Boost logo

Boost :

Subject: Re: [boost] [Review] Boost.Endian mini-review
From: Peter Dimov (lists_at_[hidden])
Date: 2015-01-23 12:47:02


Joel FALCOU wrote:

> Is the library ready to be added to Boost releases?

Let me preface everything else I'll say by that: I think that the answer to
the above question is "yes", as every question raised during the review
seems to have been addressed.

That said, I want to point out that the library in its current state does
not support one approach to dealing with endianness, which I will outline
below.

Let's take the following hypothetical file format as an example, loosely
lifted from the docs:

[00] code (32 bit big endian)
[04] length (32 bit big endian)
[08] version (16 bit little endian)
[10] shape type (32 bit little endian)
[14] ...

All three approaches that the library supports involve declaring a struct
with the above members and expecting that this struct can be read/written
directly to file, which means that its layout and size must correspond to
the above description.

What I tend to do, however, is rather different.
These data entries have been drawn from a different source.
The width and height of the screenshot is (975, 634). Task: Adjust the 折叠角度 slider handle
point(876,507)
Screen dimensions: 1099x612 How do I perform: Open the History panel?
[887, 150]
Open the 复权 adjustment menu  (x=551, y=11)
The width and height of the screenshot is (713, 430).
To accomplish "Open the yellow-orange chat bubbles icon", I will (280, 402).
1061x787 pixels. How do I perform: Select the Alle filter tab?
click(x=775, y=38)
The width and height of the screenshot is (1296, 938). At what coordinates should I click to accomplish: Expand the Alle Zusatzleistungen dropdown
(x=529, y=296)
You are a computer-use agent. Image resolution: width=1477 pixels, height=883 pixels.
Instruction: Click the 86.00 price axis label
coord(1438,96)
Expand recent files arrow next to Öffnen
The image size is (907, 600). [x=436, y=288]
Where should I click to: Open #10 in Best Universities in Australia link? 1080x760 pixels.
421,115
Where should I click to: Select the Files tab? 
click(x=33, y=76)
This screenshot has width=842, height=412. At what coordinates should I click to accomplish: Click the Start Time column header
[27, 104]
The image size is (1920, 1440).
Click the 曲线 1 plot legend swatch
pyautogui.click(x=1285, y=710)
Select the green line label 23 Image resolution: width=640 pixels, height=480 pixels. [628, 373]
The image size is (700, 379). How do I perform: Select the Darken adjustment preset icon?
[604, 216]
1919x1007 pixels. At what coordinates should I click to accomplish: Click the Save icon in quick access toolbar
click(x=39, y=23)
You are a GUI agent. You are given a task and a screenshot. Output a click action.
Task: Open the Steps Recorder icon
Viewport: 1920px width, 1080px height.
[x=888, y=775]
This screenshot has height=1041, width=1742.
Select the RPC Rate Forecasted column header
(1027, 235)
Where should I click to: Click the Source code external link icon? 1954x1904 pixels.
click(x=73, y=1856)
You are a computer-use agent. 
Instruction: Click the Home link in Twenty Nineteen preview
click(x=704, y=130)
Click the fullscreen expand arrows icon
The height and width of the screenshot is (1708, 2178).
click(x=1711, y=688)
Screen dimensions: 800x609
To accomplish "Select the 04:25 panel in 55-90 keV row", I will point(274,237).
I do declare a
corresponding struct:

struct header
{
    int code;
    unsigned length;
    int version;
    int shape_type;
};

but never read or write it directly, which means that I do not need to make
sure that its layout and size are fixed.

Instead, in the function read(h), I do this (pseudocode):

read( header& h )
{
    unsigned char data[ 14 ];
    fread data from file;

    read_32_lsb( h.code, data + 0 );
    read_32_lsb( h.length, data + 4 );
    read_16_msb( h.version, data + 8 );
    read_32_lsb( h.shape_type, data + 10 );
}

Note that this does not require the machine to have a 32 bit int or a 16 bit
int at all. int can be 48 bits wide and even have trap bits. Which is, I
admit, only of academic interest today, but still.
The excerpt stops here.